In the material below, find each line with the word "will" and copy it.

BEGIN

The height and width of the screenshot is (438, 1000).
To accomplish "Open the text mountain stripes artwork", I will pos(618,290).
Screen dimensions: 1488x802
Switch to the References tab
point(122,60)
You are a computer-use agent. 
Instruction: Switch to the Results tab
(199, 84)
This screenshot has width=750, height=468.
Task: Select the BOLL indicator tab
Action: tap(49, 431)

END
BEGIN

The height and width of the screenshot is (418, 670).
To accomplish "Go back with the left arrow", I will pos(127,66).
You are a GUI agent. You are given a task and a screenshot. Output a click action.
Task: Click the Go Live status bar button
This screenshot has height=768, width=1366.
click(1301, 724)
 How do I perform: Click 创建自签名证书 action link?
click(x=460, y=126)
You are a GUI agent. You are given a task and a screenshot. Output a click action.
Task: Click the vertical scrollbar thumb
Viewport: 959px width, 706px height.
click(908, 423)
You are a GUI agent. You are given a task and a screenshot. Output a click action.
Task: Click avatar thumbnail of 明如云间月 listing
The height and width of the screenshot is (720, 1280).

END

*Solved problem:*
To accomplish "Open the text mountain stripes artwork", I will pos(618,290).
To accomplish "Go back with the left arrow", I will pos(127,66).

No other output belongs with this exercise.